Her short stories have appeared in Halfway Down The Stairs, A Fly in Amber, Daily Flash Anthology, The Barrier Islands Review, Everyday Fiction, Death Rattle, Drastic Measures, Cutlass & Musket and Residential Aliens, among others.
Find her blog HERE
1. Tell me about your book in your own words.
It’s a very personal story, based on what I’ve observed happening to far too many bands and musicians I’ve cared about over the years. It’s alarming how many of the same mistakes people make…
It’s about a talented violinist, Sacha, whose world is completely rocked when she meets Dylan, the guitarist in a rock band. When her plans for her future don’t pan out exactly as she saw them unfolding, she throws everything into loving Dylan – sharing everything she has, including her music. In return, he shares his newly acquired drug habit. As things start spiralling out of control, Sacha discovers that despite what all the songs say, sometimes love isn’t all you need.
2. Is there a message you wish to convey with this book?
You know, while I was writing it, I didn’t think I was trying to convey any kind of message. It was only later, once I was going through the editing process that I realized how many messages I’d thrown in there. There’s one about addiction, and how anything can become additive if you let it – a feeling, a person, an activity. And then there’s one about not letting someone you care about become your sole focus. Just because you love someone, doesn’t mean you have to become them or even be with them all the time. You can still be your own person with your own dreams and talents and ideas. And finally, there’s the hardest one for anyone to learn: sometimes you can’t stay with someone even when you do love them. Sometimes love can be destructive or stifling or holding you back from being what you are meant to be. Recognising when a relationship can’t continue is difficult, and leaving someone you love deeply even more difficult, but sometimes it’s the only way to survive.
3. Tell me about your writing process.
I’ve written 14 novels now, and the process has been slightly different for each of them as I’ve discovered things that work for me and things that don’t. Basically I’m what they call a ‘pantser’, in that I don’t outline before I start writing. I often don’t even start writing at the beginning of the book. Usually I have one scene that’s desperate to be written, so I write that and see where it takes me. I usually also have a pretty good idea of an ending, so I write that too, so I have somewhere to aim for. And then I fill in the rest. It’s not a process that will work for everyone, but I don’t think there is any ‘right’ way to write a novel.

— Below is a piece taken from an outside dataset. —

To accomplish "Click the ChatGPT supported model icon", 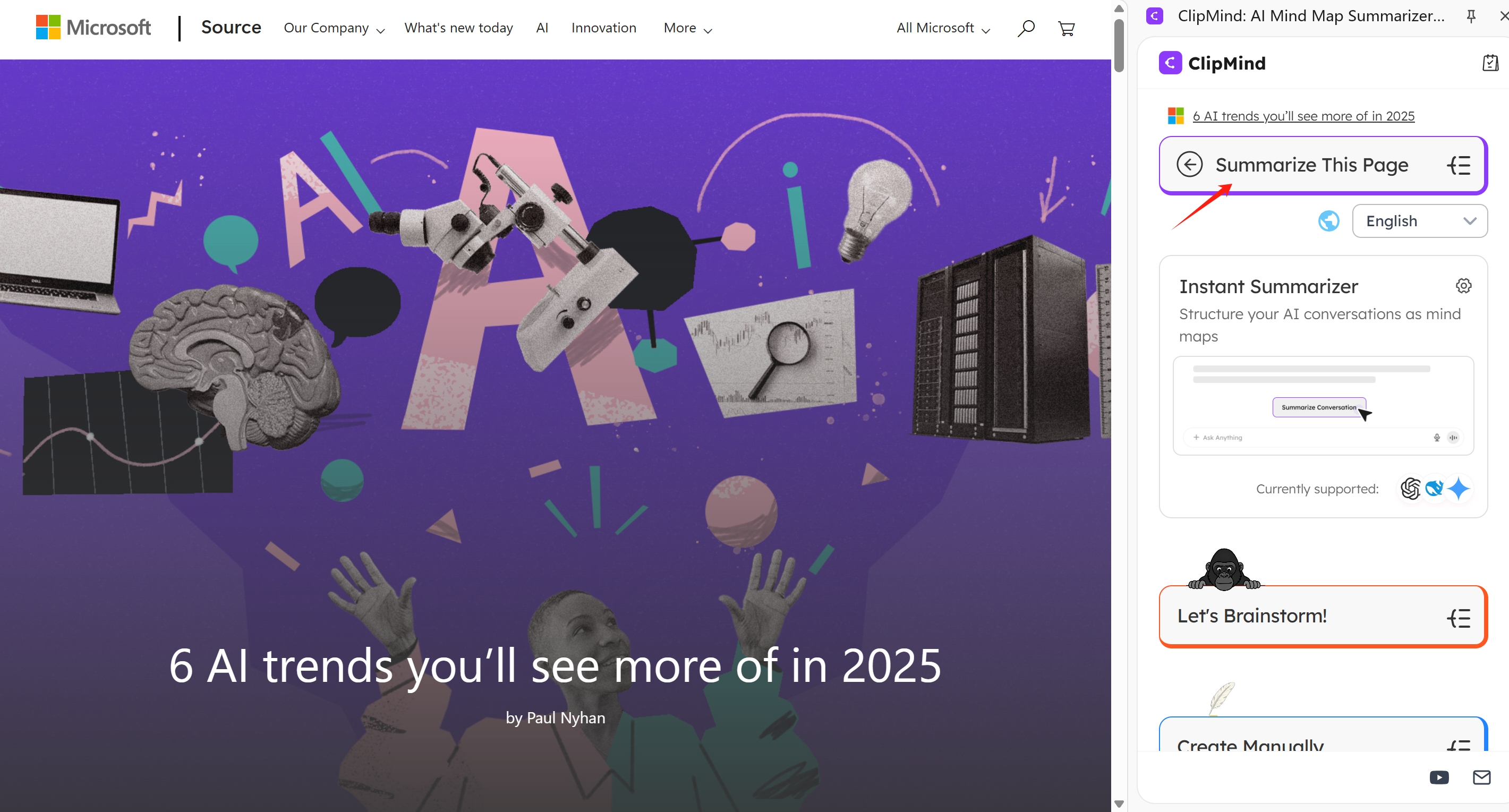I will 1411,488.
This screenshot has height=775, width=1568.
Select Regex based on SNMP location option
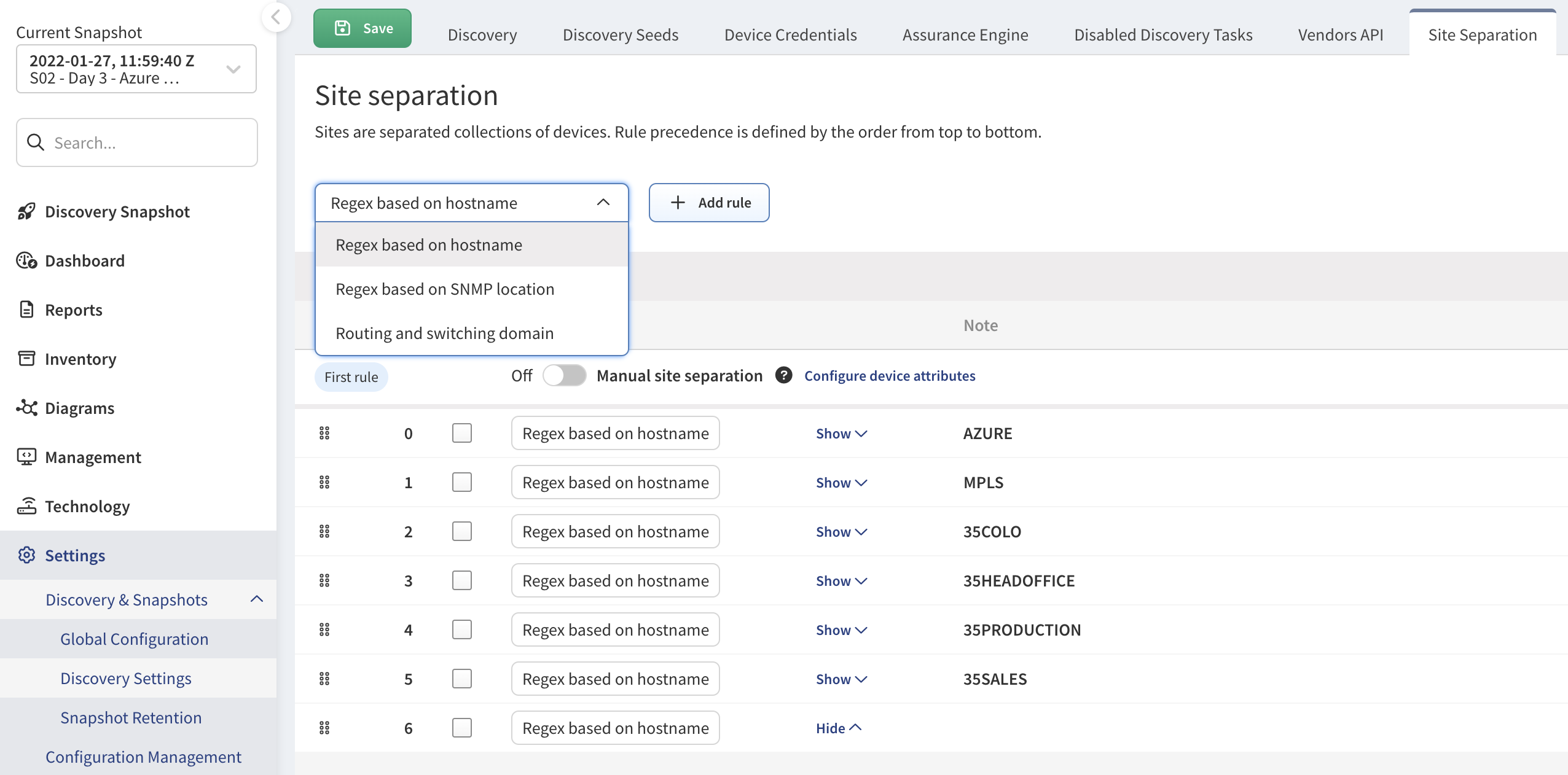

4. What advice would you give to up and coming authors?
Just write. Don’t think about publishing while you write. Just write the book you want to read and enjoy it. You can worry about the rest when you’re done. And by done I mean written, revised, revised again, critiqued, revised, beta-read, revised and polished. Writing a first draft is just the first step, but it’s the most important one. So get your butt into that chair and write.